Records for the exercise —
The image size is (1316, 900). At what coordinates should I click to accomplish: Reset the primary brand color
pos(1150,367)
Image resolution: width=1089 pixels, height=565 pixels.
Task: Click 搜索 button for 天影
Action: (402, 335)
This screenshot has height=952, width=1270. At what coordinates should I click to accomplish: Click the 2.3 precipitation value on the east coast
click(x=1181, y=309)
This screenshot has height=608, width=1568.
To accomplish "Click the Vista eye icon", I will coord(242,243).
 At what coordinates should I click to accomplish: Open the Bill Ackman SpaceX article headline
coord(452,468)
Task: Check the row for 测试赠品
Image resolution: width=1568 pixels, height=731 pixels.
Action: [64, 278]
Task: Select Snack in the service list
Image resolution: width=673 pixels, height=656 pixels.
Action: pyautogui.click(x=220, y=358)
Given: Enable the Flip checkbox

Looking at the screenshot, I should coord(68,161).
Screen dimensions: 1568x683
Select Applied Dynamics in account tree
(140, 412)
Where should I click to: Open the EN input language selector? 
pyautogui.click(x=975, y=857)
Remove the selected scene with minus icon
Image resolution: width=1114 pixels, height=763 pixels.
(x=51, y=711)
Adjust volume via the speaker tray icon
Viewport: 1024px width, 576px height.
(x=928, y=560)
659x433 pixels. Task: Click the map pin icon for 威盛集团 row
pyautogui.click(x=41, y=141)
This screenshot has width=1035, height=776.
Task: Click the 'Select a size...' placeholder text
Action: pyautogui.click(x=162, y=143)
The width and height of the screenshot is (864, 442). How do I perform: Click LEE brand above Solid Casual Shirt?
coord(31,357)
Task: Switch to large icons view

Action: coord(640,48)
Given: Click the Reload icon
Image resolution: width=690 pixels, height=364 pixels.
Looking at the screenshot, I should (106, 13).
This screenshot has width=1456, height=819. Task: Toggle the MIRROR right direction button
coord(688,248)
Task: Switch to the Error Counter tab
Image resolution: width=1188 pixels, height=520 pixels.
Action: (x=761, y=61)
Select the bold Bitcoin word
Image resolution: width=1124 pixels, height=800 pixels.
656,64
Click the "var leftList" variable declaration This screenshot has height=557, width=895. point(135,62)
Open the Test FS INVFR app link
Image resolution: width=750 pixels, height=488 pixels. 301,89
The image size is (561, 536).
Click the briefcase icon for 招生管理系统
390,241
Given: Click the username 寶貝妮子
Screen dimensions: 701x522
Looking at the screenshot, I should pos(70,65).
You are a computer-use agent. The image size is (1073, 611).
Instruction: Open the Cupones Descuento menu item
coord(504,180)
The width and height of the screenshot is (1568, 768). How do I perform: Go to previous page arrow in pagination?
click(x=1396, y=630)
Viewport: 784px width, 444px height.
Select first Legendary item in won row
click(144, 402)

Exercise goal —
Write out the listing exactly from its first line to the line containing "Screen dimensions: 1568x683". Both of those lines belong in the answer.

Your solution —
The image size is (1316, 900). At what coordinates should I click to accomplish: Reset the primary brand color
pos(1150,367)
Image resolution: width=1089 pixels, height=565 pixels.
Task: Click 搜索 button for 天影
Action: (402, 335)
This screenshot has height=952, width=1270. At what coordinates should I click to accomplish: Click the 2.3 precipitation value on the east coast
click(x=1181, y=309)
This screenshot has height=608, width=1568.
To accomplish "Click the Vista eye icon", I will coord(242,243).
 At what coordinates should I click to accomplish: Open the Bill Ackman SpaceX article headline
coord(452,468)
Task: Check the row for 测试赠品
Image resolution: width=1568 pixels, height=731 pixels.
Action: [64, 278]
Task: Select Snack in the service list
Image resolution: width=673 pixels, height=656 pixels.
Action: pyautogui.click(x=220, y=358)
Given: Enable the Flip checkbox

Looking at the screenshot, I should coord(68,161).
Screen dimensions: 1568x683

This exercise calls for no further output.